Let Tiger deal with Stevie’s racist taunt, says LPGA pioneer Renee Powell

If Tiger Woods has no problem with the racist insult his ex-caddie hurled his way Friday night, perhaps everyone else should chill out, said LPGA Tour pioneer Renee Powell.
“It’s an unfortunate incident that should not have happened, but I think you should take a cue from Tiger,” Powell, the second African-American to play on the LPGA Tour, told us by phone on Sunday. “[Williams] was talking about Tiger and whatever [Tiger’s] people say should be where it should stop.”
To recap, Williams, whom Woods fired in July and who now carries the bag for Adam Scott, responded to a question during an annual caddies dinner with a crass racist taunt blasting his former boss. In the firestorm Williams ignited, Scott insisted his looper apologize (Williams did — in a half-hearted, “sorry if I offended anyone” kind of way) and said he would retain Williams’ services. The PGA Tour and European Tours slapped Williams’ wrist with a belated statement lamenting the New Zealander’s “entirely unacceptable” remark and pronounced the matter closed.

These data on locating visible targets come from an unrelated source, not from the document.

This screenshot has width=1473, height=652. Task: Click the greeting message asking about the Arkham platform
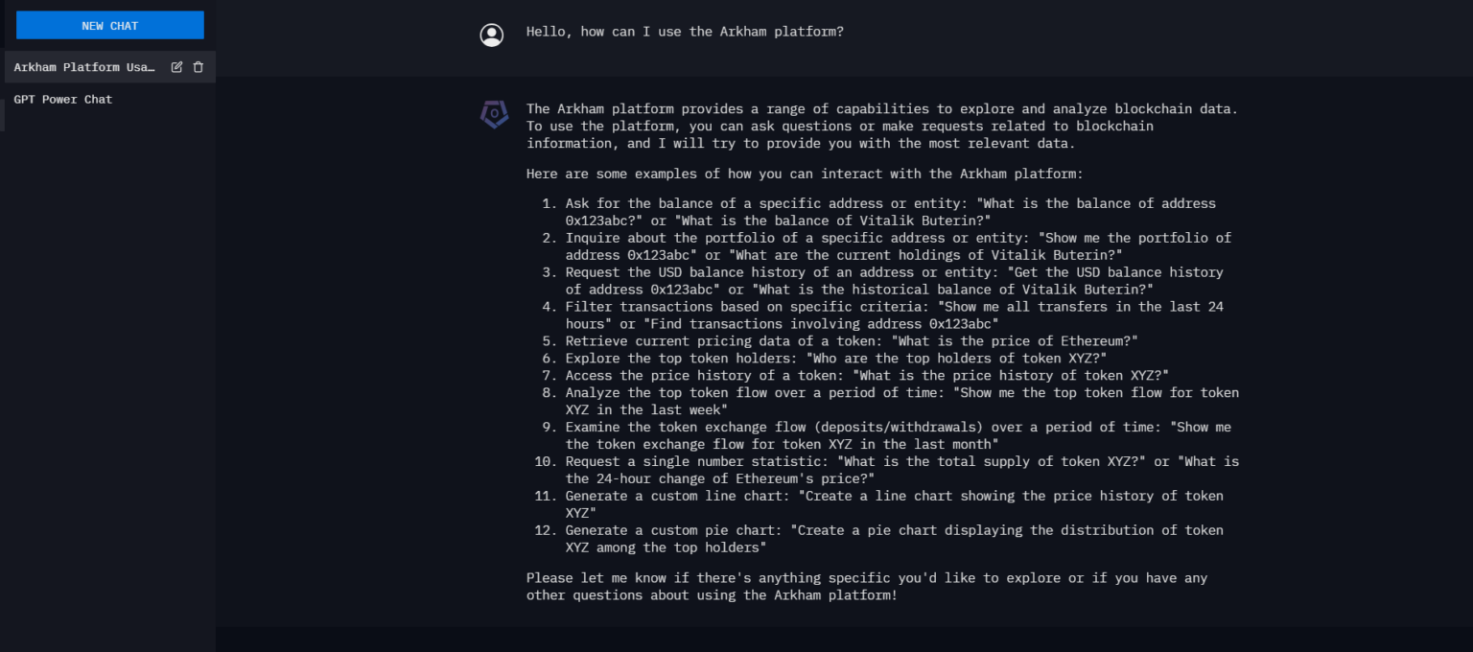click(685, 31)
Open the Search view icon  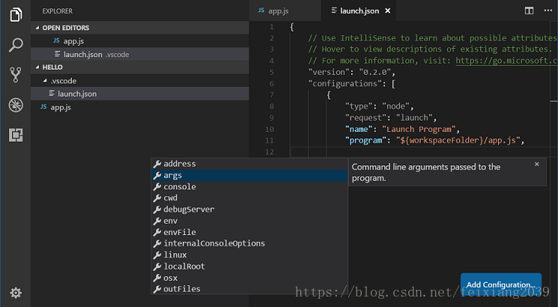pyautogui.click(x=16, y=45)
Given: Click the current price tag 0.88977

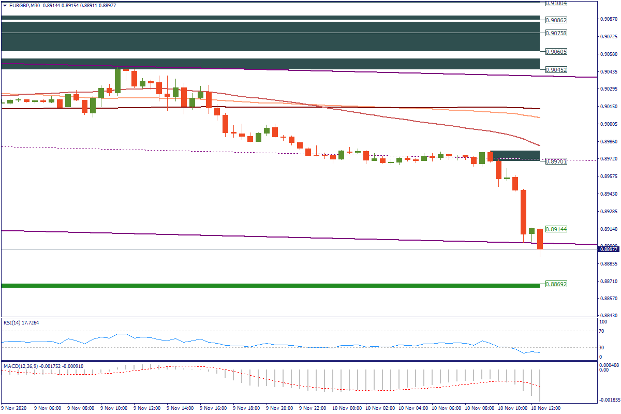Looking at the screenshot, I should (609, 249).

With Woods and Scott in the field at the Australian Open starting on Thursday, on opposite teams in the Presidents Cup next week, and the issue taking on a life of its own (see: the exchange of barbs between ESPN’s Paul Azinger and Sports Illustrated’s Alan Shipnuck on Twitter on Sunday), it’s a good bet that the controversy is far from over. Indeed, U.S. Prez Cup captain Fred Couples weighed in, saying he would have canned his caddie for expressing such an odious opinion.
Powell believes Williams should have known his supposedly off-the-record assertion at a private affair would go viral, but she said it was a concern for Woods and his former bagman to work out. So far, the only response from Team Tiger was a quote from Woods’ agent Mark Steinberg stating, “There’s really nothing that Tiger can do or say.”
Powell, who joined the LPGA in 1967, suffered many of the indignities that Charlie Sifford, the first African-American on the PGA Tour, alluded to last week when he ripped Augusta National Golf Course for its systemic racism. From the viewpoint of the 65-year-old head pro at East Canton, Ohio’s Clearview Golf Club who works with women military veterans, Williams’ slap at Woods was highly insensitive. Still, Powell urged observers to put the episode in context.
“There are bigger things going on the world, like our soldiers dying in Afghanistan and Iraq fighting for our freedom,” Powell said. “If we look at the bigger picture and put things in perspective, we would diminish [the Williams incident] a little bit.”
Powell made it clear she did not sanction Williams’ declaration and suggested sensitivity training might be in order for the outspoken Kiwi.
“I don’t think it should be taken as a laughing matter or a joke,” said Powell, who noted that the increasingly global nature of golf demanded respect for and from all participants. “We as a people, and we in the golf industry, have to be sensitive to all people.
“We have African-Americans, Asians, and Caucasians in golf,” she said. “We’re no longer just a one-race sport.”